Required action – Each line from the one containing "Where should I" through the last line of the records is to be repeated exactly, with all pictures left out.

== Supplied records ==

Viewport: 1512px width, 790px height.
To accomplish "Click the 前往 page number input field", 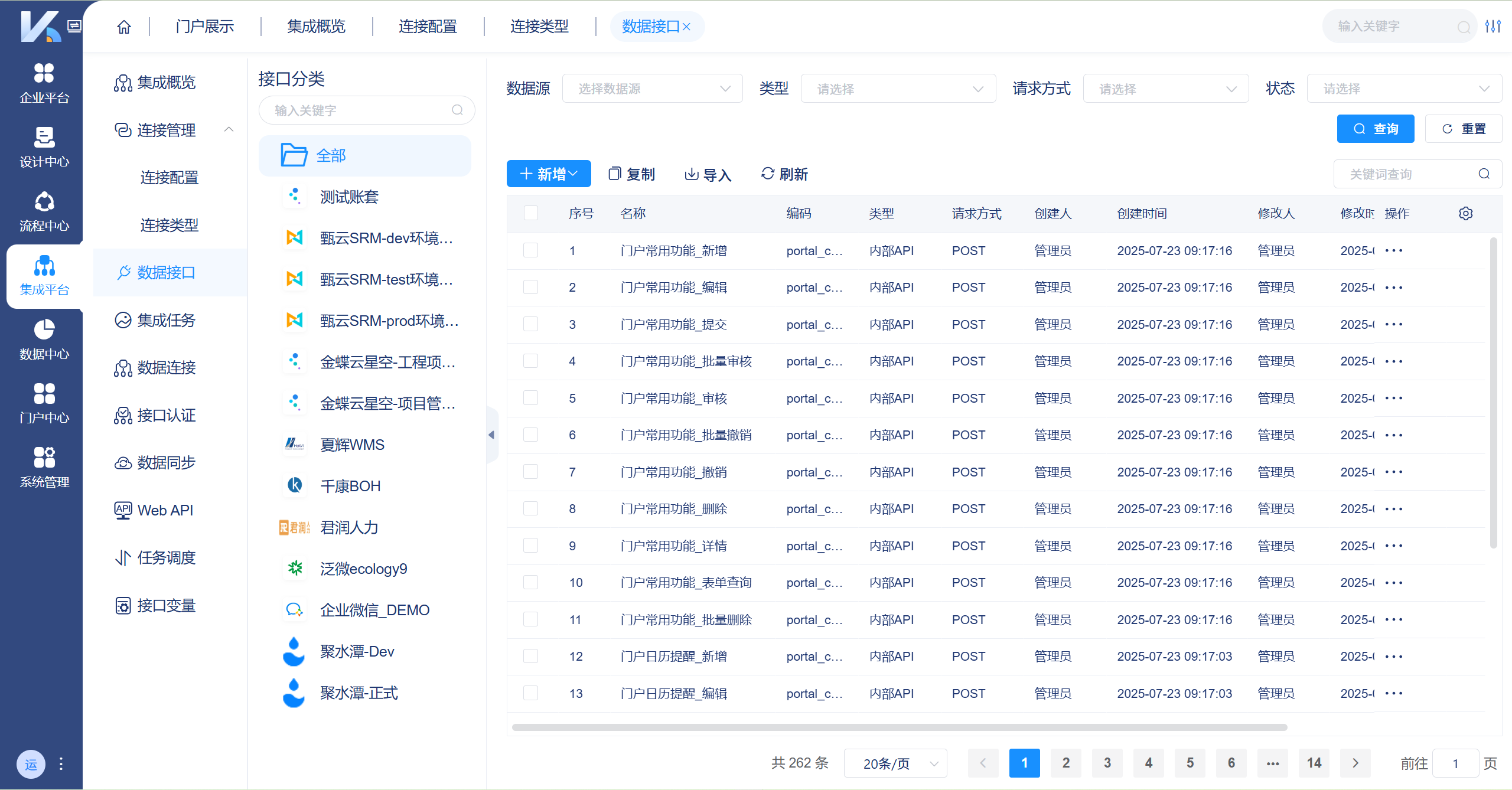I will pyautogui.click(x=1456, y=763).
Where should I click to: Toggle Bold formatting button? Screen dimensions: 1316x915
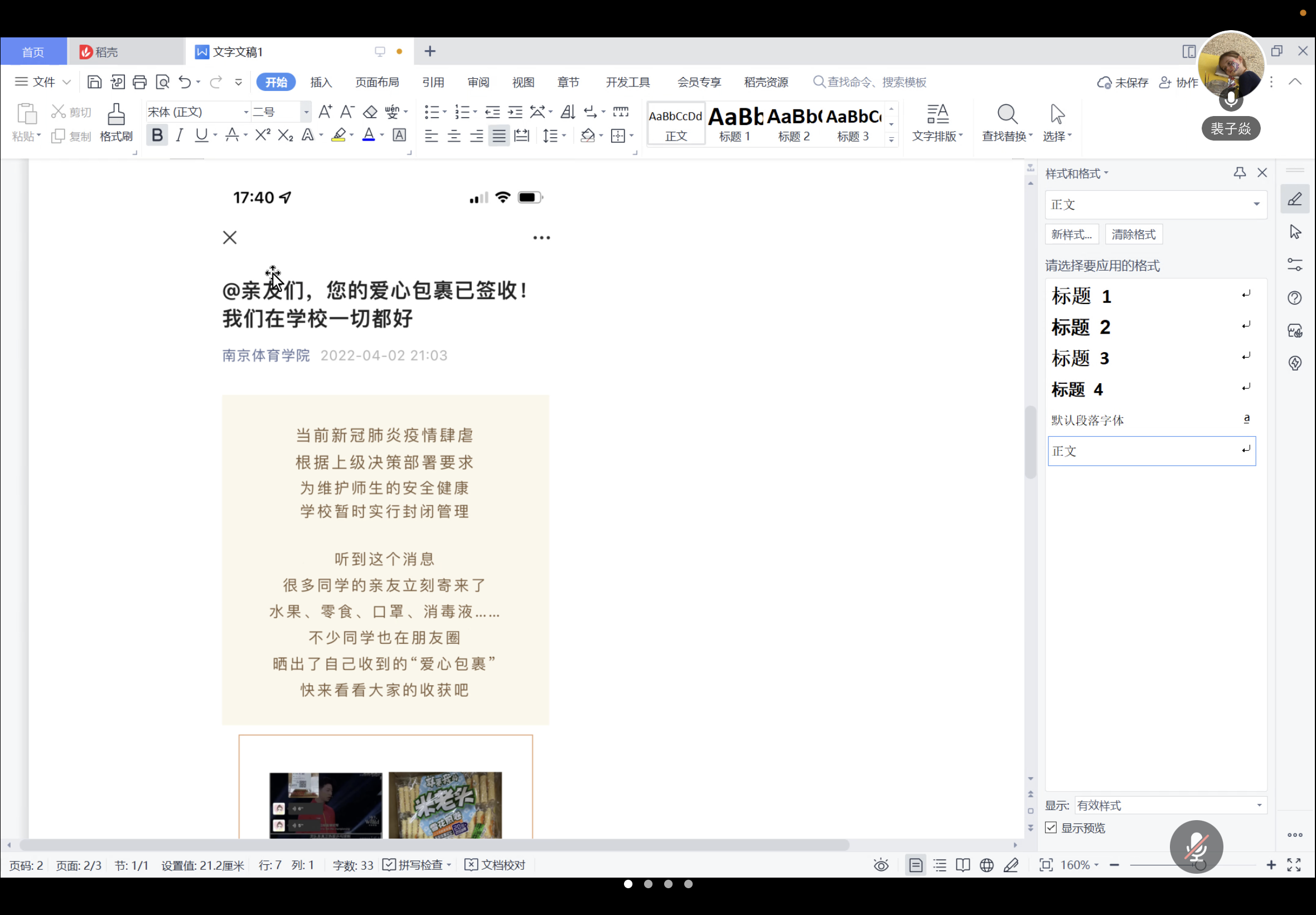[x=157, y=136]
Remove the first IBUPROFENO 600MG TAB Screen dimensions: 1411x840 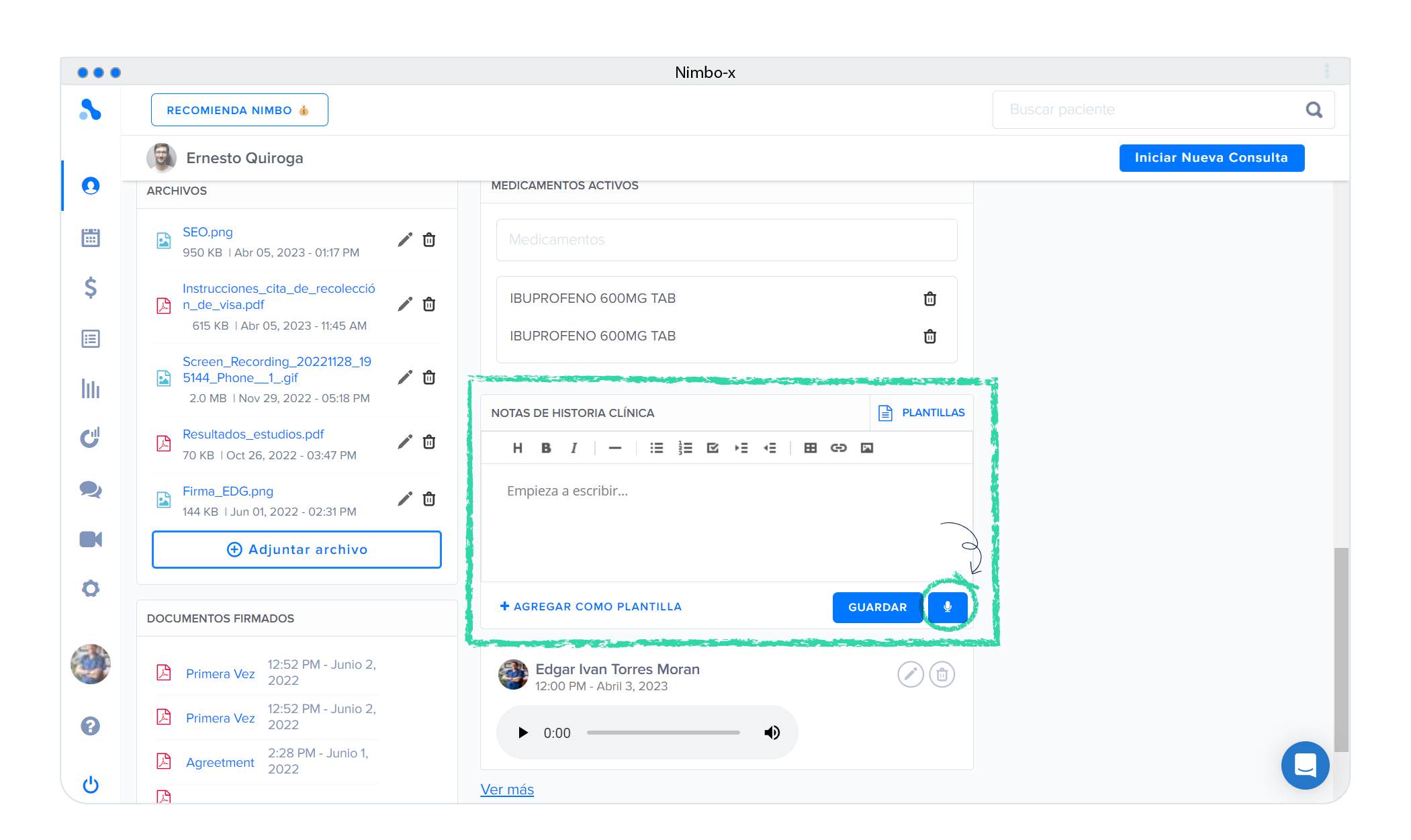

===

Your response –
Where should I click to: Toggle Bold formatting button? Screen dimensions: 1316x915
[x=157, y=136]
Remove the first IBUPROFENO 600MG TAB Screen dimensions: 1411x840 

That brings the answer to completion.